### Exercise
Copy all lines in the material holding the string "thumbnail".

### Information supplied
[Start of section]

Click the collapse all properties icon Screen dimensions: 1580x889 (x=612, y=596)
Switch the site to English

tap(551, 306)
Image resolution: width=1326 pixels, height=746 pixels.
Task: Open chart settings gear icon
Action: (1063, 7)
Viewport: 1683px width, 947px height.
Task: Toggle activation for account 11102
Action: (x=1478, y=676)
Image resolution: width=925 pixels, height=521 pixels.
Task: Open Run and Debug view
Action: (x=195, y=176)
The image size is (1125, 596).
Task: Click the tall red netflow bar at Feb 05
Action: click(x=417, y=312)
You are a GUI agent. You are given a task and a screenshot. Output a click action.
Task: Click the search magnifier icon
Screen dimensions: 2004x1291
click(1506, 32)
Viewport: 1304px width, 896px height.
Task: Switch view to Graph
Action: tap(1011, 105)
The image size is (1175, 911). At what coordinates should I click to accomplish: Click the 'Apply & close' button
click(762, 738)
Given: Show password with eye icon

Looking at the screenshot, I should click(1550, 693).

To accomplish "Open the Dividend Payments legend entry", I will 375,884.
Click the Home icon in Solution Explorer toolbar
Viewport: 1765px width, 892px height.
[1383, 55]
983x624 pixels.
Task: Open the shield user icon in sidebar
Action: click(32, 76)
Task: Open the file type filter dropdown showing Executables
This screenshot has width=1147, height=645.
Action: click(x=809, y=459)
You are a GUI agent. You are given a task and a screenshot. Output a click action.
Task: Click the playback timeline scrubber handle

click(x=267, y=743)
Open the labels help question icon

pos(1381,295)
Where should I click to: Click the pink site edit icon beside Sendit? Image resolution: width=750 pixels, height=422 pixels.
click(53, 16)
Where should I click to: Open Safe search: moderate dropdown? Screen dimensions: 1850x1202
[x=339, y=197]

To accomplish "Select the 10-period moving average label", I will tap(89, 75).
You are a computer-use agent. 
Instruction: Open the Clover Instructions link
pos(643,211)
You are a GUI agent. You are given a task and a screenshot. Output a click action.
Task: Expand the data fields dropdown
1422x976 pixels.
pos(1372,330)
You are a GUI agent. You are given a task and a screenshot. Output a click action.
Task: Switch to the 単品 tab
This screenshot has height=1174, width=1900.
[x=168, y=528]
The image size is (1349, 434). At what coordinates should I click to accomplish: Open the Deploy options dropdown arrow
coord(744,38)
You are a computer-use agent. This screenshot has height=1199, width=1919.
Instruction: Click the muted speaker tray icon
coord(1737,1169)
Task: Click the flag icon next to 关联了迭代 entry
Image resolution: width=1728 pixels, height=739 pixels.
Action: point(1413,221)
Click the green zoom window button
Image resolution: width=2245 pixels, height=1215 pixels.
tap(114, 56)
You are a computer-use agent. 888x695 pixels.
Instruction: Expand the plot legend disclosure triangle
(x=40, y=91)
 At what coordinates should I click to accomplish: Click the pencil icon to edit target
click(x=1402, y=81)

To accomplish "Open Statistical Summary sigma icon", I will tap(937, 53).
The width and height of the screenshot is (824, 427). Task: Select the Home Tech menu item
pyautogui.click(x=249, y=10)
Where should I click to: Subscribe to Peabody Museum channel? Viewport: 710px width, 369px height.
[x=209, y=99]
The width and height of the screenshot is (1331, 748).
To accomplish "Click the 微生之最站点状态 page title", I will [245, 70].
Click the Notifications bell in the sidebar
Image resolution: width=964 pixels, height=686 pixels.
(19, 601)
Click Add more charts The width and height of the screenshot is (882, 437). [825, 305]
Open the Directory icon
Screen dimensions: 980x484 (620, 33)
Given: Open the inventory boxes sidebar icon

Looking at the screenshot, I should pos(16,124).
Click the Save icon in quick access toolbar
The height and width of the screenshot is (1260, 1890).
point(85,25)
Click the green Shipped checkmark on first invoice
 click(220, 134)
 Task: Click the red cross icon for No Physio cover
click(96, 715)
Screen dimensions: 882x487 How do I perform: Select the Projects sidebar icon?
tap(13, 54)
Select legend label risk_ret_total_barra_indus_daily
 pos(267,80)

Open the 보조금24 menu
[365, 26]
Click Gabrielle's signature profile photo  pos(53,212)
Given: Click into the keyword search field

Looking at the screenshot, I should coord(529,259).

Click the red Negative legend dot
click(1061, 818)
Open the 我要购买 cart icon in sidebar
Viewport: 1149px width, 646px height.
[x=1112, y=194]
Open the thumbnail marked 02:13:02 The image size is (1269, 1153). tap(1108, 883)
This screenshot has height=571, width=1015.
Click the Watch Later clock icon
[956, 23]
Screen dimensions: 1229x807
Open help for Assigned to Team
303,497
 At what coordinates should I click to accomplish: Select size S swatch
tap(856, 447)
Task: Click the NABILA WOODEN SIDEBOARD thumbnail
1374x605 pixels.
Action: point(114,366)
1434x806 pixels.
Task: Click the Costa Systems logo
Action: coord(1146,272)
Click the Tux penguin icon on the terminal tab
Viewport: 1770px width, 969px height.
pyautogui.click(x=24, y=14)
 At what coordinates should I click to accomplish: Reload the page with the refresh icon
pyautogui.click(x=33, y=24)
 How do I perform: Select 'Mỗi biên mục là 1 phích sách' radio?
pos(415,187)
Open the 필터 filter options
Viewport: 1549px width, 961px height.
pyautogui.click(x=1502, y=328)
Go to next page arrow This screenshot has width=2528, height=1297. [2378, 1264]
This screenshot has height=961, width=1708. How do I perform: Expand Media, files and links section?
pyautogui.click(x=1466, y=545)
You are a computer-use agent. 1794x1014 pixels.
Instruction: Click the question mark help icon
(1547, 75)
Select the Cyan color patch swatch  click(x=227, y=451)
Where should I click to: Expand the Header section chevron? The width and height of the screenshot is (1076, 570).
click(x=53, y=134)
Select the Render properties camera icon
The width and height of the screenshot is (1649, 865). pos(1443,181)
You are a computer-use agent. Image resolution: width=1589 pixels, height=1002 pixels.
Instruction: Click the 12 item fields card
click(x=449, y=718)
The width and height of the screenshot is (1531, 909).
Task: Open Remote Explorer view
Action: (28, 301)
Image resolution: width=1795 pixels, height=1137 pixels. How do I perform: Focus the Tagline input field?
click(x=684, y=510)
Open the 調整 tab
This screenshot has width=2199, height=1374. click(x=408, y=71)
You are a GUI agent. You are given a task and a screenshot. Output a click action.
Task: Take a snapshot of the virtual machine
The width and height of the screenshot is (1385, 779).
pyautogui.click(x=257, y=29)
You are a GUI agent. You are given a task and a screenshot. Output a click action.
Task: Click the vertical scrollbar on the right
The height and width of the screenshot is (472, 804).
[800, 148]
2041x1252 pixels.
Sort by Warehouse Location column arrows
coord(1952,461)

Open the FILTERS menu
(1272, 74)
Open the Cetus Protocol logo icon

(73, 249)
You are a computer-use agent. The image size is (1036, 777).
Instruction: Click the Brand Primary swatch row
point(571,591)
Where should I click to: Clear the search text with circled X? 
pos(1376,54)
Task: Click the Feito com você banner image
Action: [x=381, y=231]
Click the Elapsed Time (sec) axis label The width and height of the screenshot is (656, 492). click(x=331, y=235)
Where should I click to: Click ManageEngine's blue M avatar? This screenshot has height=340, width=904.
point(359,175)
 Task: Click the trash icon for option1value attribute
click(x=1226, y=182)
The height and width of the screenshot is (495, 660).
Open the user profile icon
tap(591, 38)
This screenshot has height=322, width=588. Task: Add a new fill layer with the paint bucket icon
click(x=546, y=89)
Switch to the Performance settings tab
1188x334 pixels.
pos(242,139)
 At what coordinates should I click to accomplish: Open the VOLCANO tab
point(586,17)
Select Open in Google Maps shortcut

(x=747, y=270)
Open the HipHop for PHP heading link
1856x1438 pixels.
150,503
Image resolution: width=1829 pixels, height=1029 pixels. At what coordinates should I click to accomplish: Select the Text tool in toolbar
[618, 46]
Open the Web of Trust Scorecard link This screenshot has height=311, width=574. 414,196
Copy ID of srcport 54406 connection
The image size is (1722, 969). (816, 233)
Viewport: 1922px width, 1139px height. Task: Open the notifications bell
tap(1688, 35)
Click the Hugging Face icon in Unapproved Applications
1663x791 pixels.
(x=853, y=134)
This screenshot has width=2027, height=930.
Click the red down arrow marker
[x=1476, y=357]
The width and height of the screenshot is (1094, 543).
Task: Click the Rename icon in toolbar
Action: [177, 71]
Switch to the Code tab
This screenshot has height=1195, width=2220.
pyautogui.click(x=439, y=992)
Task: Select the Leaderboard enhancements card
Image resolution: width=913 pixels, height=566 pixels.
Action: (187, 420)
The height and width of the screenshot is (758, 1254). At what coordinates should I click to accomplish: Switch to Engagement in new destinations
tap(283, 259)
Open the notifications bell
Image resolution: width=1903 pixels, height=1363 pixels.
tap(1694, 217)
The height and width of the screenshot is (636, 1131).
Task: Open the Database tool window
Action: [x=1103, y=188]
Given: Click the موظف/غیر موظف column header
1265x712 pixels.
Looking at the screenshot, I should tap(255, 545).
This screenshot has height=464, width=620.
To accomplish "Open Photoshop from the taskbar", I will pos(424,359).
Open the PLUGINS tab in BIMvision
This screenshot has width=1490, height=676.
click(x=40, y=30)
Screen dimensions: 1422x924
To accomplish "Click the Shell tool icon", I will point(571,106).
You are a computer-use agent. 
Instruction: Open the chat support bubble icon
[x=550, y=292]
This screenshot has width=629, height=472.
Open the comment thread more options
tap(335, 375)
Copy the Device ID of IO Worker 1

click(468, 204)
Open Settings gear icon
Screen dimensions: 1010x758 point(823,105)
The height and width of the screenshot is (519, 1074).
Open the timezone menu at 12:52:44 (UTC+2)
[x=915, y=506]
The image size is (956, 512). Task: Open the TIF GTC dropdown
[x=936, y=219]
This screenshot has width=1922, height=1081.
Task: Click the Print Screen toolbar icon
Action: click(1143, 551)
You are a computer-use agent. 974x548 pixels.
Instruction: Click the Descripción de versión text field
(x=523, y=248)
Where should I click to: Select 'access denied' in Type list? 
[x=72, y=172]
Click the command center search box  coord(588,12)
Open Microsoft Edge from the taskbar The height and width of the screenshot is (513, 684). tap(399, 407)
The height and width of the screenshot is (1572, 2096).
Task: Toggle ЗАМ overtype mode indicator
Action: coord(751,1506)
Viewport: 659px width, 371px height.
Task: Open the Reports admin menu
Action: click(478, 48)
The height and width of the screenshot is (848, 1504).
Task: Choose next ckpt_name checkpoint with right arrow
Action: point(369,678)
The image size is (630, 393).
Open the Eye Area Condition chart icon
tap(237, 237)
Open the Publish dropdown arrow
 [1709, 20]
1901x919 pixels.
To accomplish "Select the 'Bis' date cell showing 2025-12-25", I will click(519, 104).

[End of section]

### Result of the task
Open the thumbnail marked 02:13:02 The image size is (1269, 1153). tap(1108, 883)
Task: Click the NABILA WOODEN SIDEBOARD thumbnail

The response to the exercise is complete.